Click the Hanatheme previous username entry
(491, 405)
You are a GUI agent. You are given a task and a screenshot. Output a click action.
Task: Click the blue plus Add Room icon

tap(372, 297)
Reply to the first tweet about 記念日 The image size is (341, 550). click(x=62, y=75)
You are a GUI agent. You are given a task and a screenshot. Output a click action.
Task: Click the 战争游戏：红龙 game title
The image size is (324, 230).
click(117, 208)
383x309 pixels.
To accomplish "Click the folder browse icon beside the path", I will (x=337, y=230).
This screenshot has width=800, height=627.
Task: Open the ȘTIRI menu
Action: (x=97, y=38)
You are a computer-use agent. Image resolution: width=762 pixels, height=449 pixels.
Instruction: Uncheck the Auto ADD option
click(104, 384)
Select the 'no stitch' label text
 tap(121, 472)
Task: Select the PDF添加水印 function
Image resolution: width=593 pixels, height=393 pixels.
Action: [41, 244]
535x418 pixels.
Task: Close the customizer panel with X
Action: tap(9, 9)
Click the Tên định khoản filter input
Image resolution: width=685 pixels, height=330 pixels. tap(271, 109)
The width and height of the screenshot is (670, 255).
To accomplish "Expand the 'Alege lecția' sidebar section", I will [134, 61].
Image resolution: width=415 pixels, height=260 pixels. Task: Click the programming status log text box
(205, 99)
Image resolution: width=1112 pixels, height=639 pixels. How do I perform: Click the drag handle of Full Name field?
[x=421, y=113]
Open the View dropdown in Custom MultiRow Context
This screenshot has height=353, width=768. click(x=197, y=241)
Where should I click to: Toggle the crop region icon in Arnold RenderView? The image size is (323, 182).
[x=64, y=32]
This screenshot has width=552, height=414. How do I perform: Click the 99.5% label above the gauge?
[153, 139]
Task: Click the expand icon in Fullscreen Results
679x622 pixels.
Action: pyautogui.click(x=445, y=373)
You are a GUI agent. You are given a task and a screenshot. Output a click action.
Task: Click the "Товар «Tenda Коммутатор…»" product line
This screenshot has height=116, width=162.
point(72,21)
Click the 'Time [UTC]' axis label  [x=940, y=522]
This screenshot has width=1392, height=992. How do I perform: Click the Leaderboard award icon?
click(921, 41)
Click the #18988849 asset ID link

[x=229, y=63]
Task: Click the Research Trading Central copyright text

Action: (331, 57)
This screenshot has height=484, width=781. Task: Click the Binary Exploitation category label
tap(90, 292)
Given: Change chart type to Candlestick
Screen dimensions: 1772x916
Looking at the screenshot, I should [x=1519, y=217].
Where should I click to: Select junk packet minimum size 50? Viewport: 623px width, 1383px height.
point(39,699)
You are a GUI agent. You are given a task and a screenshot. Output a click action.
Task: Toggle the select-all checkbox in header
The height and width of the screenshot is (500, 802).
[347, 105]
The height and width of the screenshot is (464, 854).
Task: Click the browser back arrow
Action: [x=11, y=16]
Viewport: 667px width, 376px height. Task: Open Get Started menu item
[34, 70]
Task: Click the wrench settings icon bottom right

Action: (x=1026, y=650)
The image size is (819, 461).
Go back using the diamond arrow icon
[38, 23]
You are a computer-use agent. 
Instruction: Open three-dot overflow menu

########################################

• _WHAT THE TASK REQUIRES_: Arrange all of the rows above into a numbered list, leaving out any blank lines.

• _EXPECTED ANSWER_:
1. Click the Hanatheme previous username entry
2. (491, 405)
3. You are a GUI agent. You are given a task and a screenshot. Output a click action.
4. Task: Click the blue plus Add Room icon
5. tap(372, 297)
6. Reply to the first tweet about 記念日 The image size is (341, 550). click(x=62, y=75)
7. You are a GUI agent. You are given a task and a screenshot. Output a click action.
8. Task: Click the 战争游戏：红龙 game title
9. The image size is (324, 230).
10. click(117, 208)
11. 383x309 pixels.
12. To accomplish "Click the folder browse icon beside the path", I will (x=337, y=230).
13. This screenshot has width=800, height=627.
14. Task: Open the ȘTIRI menu
15. Action: (x=97, y=38)
16. You are a computer-use agent. Image resolution: width=762 pixels, height=449 pixels.
17. Instruction: Uncheck the Auto ADD option
18. click(104, 384)
19. Select the 'no stitch' label text
20.  tap(121, 472)
21. Task: Select the PDF添加水印 function
22. Image resolution: width=593 pixels, height=393 pixels.
23. Action: [41, 244]
24. 535x418 pixels.
25. Task: Close the customizer panel with X
26. Action: tap(9, 9)
27. Click the Tên định khoản filter input
28. Image resolution: width=685 pixels, height=330 pixels. tap(271, 109)
29. The width and height of the screenshot is (670, 255).
30. To accomplish "Expand the 'Alege lecția' sidebar section", I will [134, 61].
31. Image resolution: width=415 pixels, height=260 pixels. Task: Click the programming status log text box
32. (205, 99)
33. Image resolution: width=1112 pixels, height=639 pixels. How do I perform: Click the drag handle of Full Name field?
34. [x=421, y=113]
35. Open the View dropdown in Custom MultiRow Context
36. This screenshot has height=353, width=768. click(x=197, y=241)
37. Where should I click to: Toggle the crop region icon in Arnold RenderView? The image size is (323, 182).
38. [x=64, y=32]
39. This screenshot has width=552, height=414. How do I perform: Click the 99.5% label above the gauge?
40. [153, 139]
41. Task: Click the expand icon in Fullscreen Results
42. 679x622 pixels.
43. Action: pyautogui.click(x=445, y=373)
44. You are a GUI agent. You are given a task and a screenshot. Output a click action.
45. Task: Click the "Товар «Tenda Коммутатор…»" product line
46. This screenshot has height=116, width=162.
47. point(72,21)
48. Click the 'Time [UTC]' axis label  [x=940, y=522]
49. This screenshot has width=1392, height=992. How do I perform: Click the Leaderboard award icon?
50. click(921, 41)
51. Click the #18988849 asset ID link
52. [x=229, y=63]
53. Task: Click the Research Trading Central copyright text
54. Action: (331, 57)
55. This screenshot has height=484, width=781. Task: Click the Binary Exploitation category label
56. tap(90, 292)
57. Given: Change chart type to Candlestick
58. Screen dimensions: 1772x916
59. Looking at the screenshot, I should [x=1519, y=217].
60. Where should I click to: Select junk packet minimum size 50? Viewport: 623px width, 1383px height.
61. point(39,699)
62. You are a GUI agent. You are given a task and a screenshot. Output a click action.
63. Task: Toggle the select-all checkbox in header
64. The height and width of the screenshot is (500, 802).
65. [347, 105]
66. The height and width of the screenshot is (464, 854).
67. Task: Click the browser back arrow
68. Action: [x=11, y=16]
69. Viewport: 667px width, 376px height. Task: Open Get Started menu item
70. [34, 70]
71. Task: Click the wrench settings icon bottom right
72. Action: (x=1026, y=650)
73. The image size is (819, 461).
74. Go back using the diamond arrow icon
75. [38, 23]
76. You are a computer-use agent. 
77. Instruction: Open three-dot overflow menu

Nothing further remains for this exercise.